## SELECTED PASSAGE
▶
10/13/2015 01:09 EDT | Updated 10/13/2016 05:12 EDT
Jim Simmen via Getty Images
Trekking in Annapurna, on the way from Ghorepani (Poon Hill) to Ghandruk.

There are lots of different terms for Adventure Tourism. A well-needed study done by Naidoo et al. in 2015 investigates baby boomers and adventure tourism. People born between 1946 and 1964 are considered the Baby Boomers and they apparently represent the largest participating age category in adventure travel. The study of 384 persons revealed that they are least attracted to high-risk adventure experiences, which constitutes 'hard' adventure, such as mountaineering, parasailing, whitewater kayaking, or extreme snowboarding. These travellers like their adventure 'soft'. They want to hike, canoe, ride horses, and camp. The biggest 'pull factor' is a beautiful natural environment.

The study concludes that adventure travellers within this predominant group are motivated firstly by a desire to have fun and relax from stress; secondly they want to escape the daily routine and experience something new, with new sensations...

This visitor profile may to some extent explain why we are witnessing the growth of 'Slow Adventure' Tourism. What is a slow adventure? Do adventures have to be fast to be fun? Where do you find one?

Generally slow adventures are offered in remote or fragile environments, like mountains. There is an ecological aspect to it, to preserve and conserve the beauty of the environment. This links to Baby Boomers' reported need for beautiful and unspoilt.

Think 'rough luxury', rather than paved roads and services everywhere. The luxury arises from intimacy with nature, an experience few urban people have, in a remote and extremely beautiful environment. Taking inspiration from Slow Food, this kind of tourism is about a high quality, personalized, handmade experience. You leave the world of mass production, pollution and stress far behind, and the first thing you do is slow down... Then you might go trekking for several days on mules in the mountains, following ancient paths without roads or other people.

There is a personal development aspect to slow adventure too, where the Baby Boomers' need for 'new sensations' may be fulfilled. The University of the Highlands and Islands in Scotland is working on an inspiring initiative supported by the E.U. to study and promote slow adventures in seven northern countries: Slow Adventures In Northern Territories. See the film on their website to learn about Slow Adventures.
◀
## DATA EXCERPT
▶
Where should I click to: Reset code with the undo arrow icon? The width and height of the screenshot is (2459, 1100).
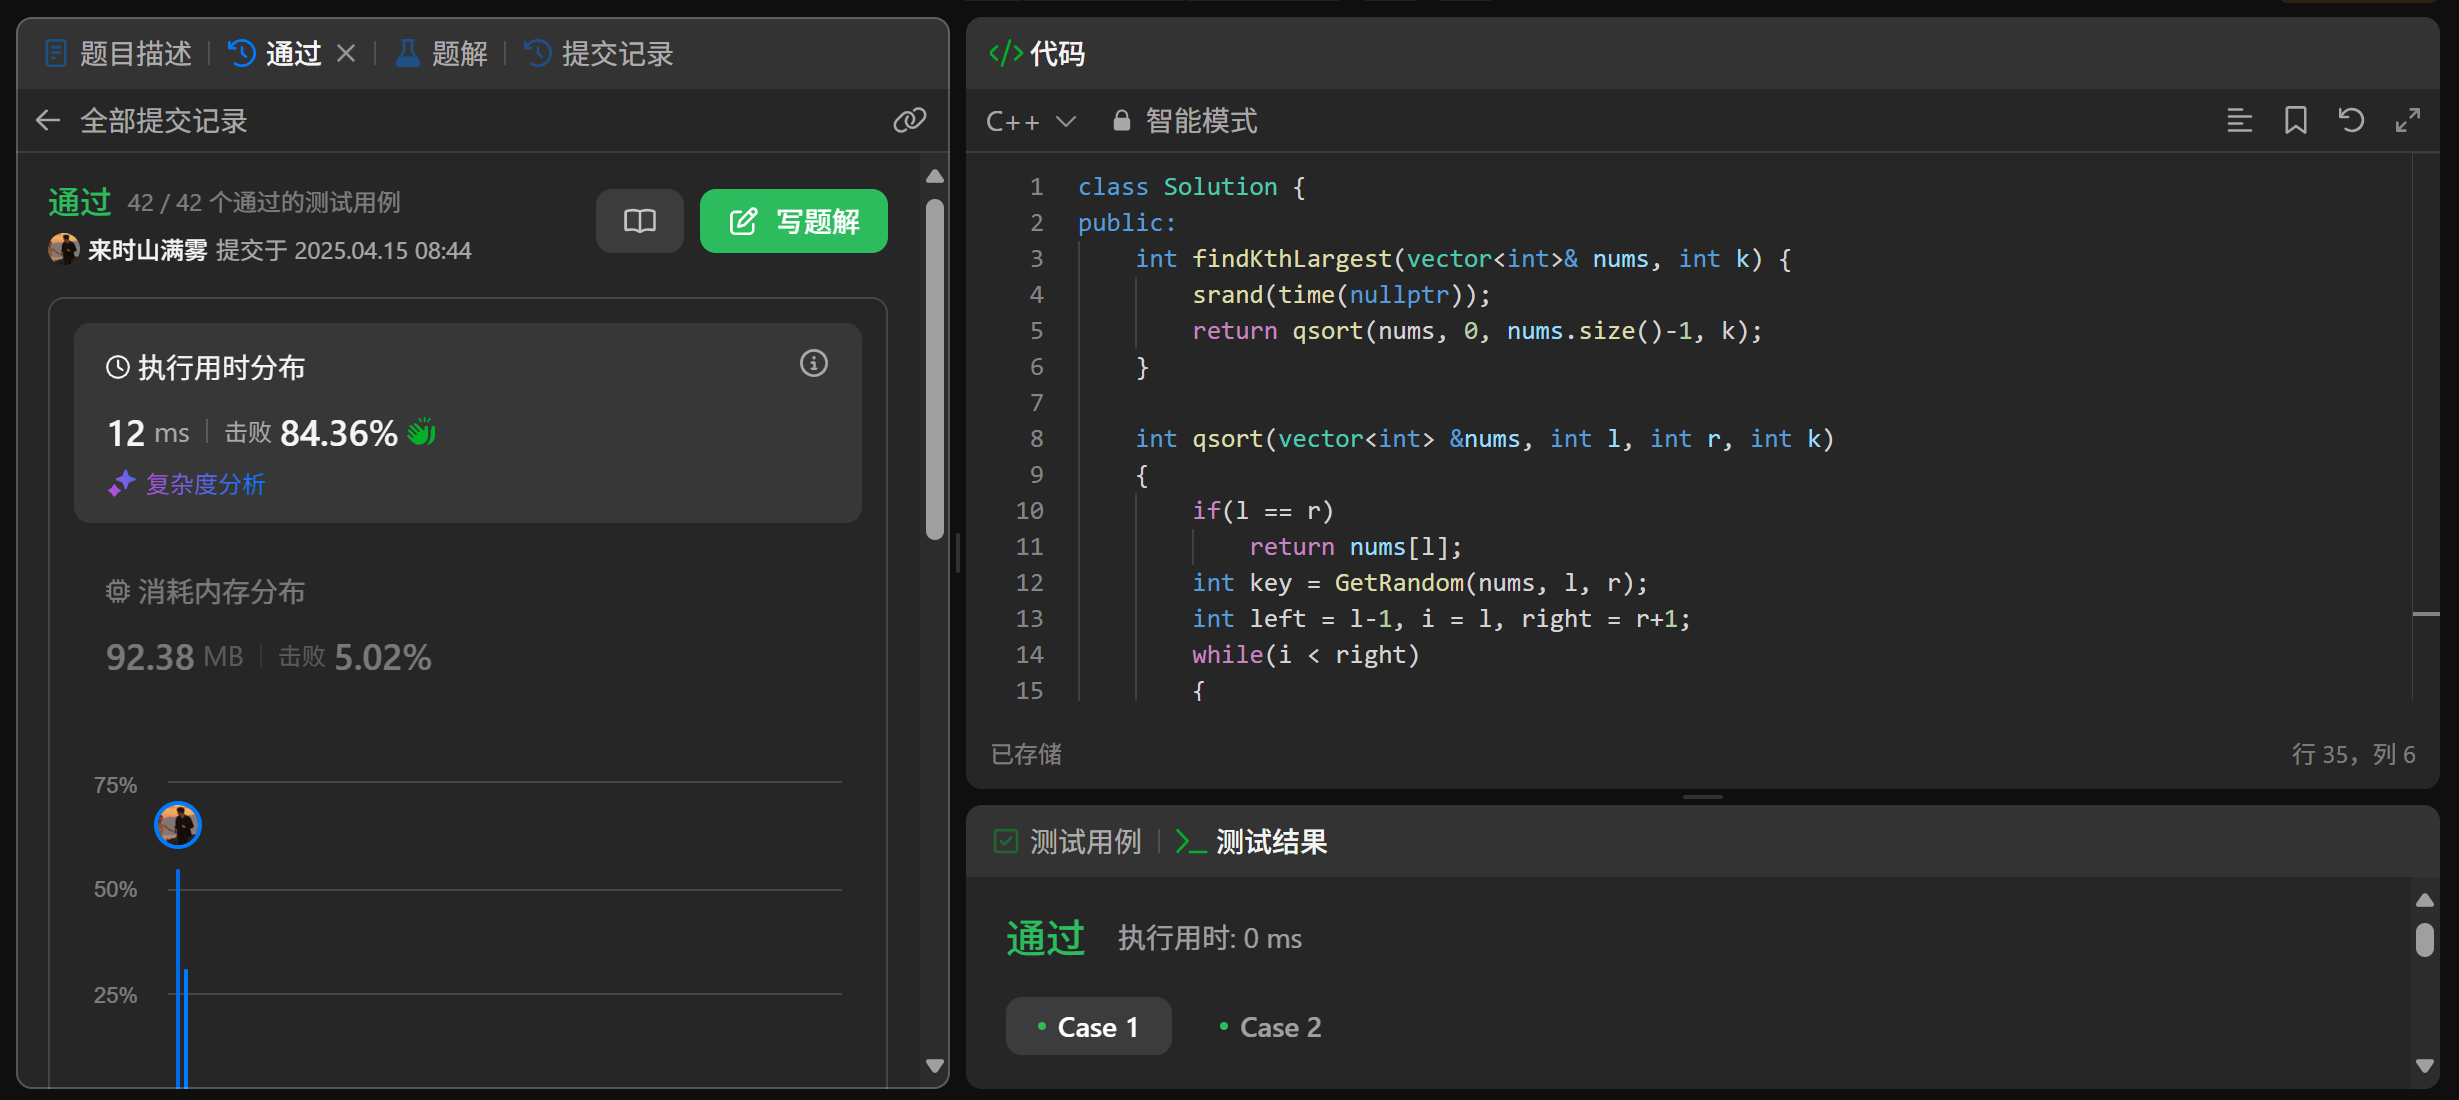(x=2351, y=121)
◀
## WHAT IS ASKED
Write out word for word the part of the slow adventure tourism passage starting with "The study concludes" and going on through "beautiful and unspoilt.".

## RESPONSE FOR THIS EXERCISE
The study concludes that adventure travellers within this predominant group are motivated firstly by a desire to have fun and relax from stress; secondly they want to escape the daily routine and experience something new, with new sensations...

This visitor profile may to some extent explain why we are witnessing the growth of 'Slow Adventure' Tourism. What is a slow adventure? Do adventures have to be fast to be fun? Where do you find one?

Generally slow adventures are offered in remote or fragile environments, like mountains. There is an ecological aspect to it, to preserve and conserve the beauty of the environment. This links to Baby Boomers' reported need for beautiful and unspoilt.